Le monde composait globalement tous ceux qui n'avaient pas embrassé l'interprétation de la Bible des "frères et sœurs" adventistes et tous ceux qui appartenaient à une autre croyance que la leur.

Les confessions adventistes se faisaient en petits groupes, auxquelles Damida assistait pour se délecter du verre de jus de raisin qui remplaçait le sang de Jésus et manger le bout de biscuit salé qui représentait son corps. Sous l'attention de l'assistance, les convertis avouaient courageusement leurs fautes et priaient chacun pour demander pardon en tutoyant Dieu: "Mon Dieu Tout-Puissant, je te demande de me pardonner pour avoir dit du mal de la voisine qui m'embête pour un petit morceau de terre qui t'appartient. D'accord, je vais le barrer. En attendant, aide moi à supporter ces attaques avec foi et bonne humeur et que cette dame soit bénie avec toute sa famille. Amen." était la confession d'une sœur à Dieu.

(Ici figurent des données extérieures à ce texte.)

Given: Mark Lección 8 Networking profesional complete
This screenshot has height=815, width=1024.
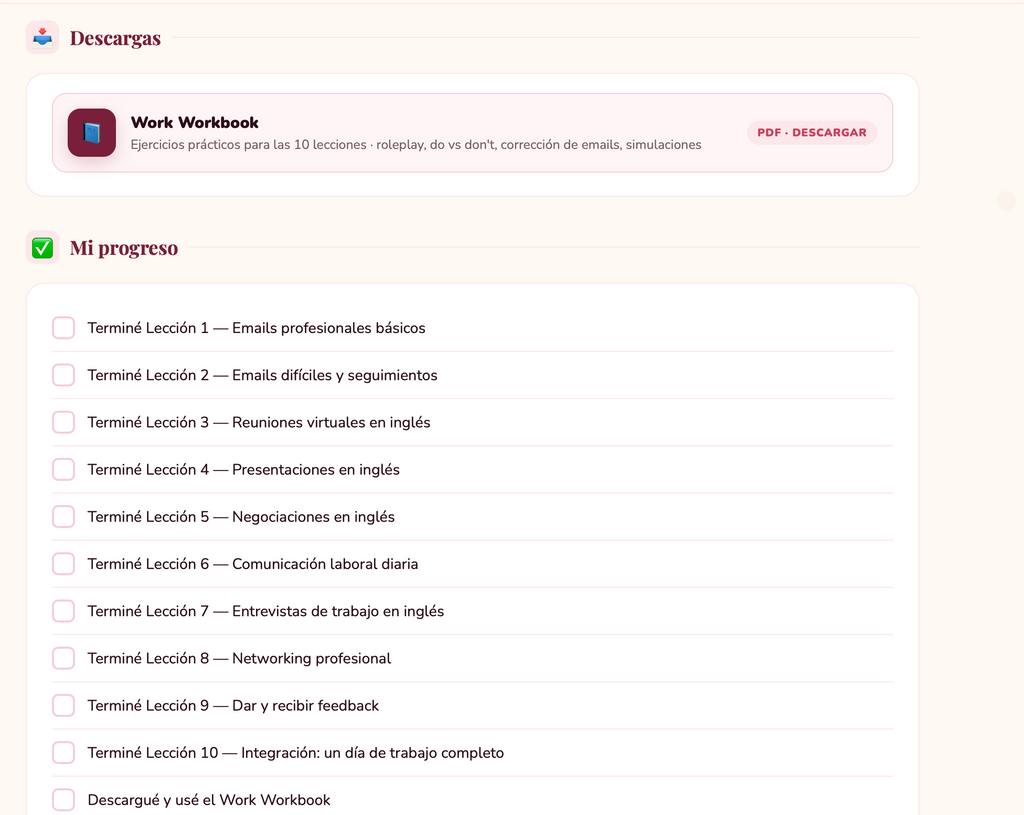Looking at the screenshot, I should 64,658.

Ils se recueillaient et se lavaient les pieds entre eux dans une petite cuvette en émail. Jamais Damida n'avait entendu sa grand-mère confesser qu'elle lui enseignait le gwoka. Ce qui lui prouvait que ce n'était pas un péché. Lorsque sa grand-mère s'attardait dans une conversation entre adultes où elle risquait de se marir, elle la grouillait en lui en tirant le bras. "Bonne-manman allons rentrer à la maison! Je veux que tu danses pour moi." Elle se recevait une petite tape discrète sur la joue qui la forçait à se taire jusqu'à oublier sa nuisible proposition. Plus tard, lorsqu'elles elles étaient seules, lui était admonesté une vive réprimande sur l'importance de garder le secret: "Gadé timoun! Ou bizwen mélé mwen? An ja di-w pa rakonté zafè an mwen ti moun. An tan an té ka dansé gwoka yo té ka di an té modi. Pa di douvan moun an toujou ka rimé koupyon an mwen. Yo ja ka salé mwen, ou bizwen yo fri mwen. (Dis donc toi! Tu veux me mêler? Je t'ai déjà dit de ne pas me trahir. Dans le temps où je dansais le gwoka, on me traitait de maudite, de salope et de femme de mauvaise vie. Ne dévoile pas aux autres que je me déhanche. Déjà qu'ils m'ont salé, tu veux qu'ils me fassent frire.)"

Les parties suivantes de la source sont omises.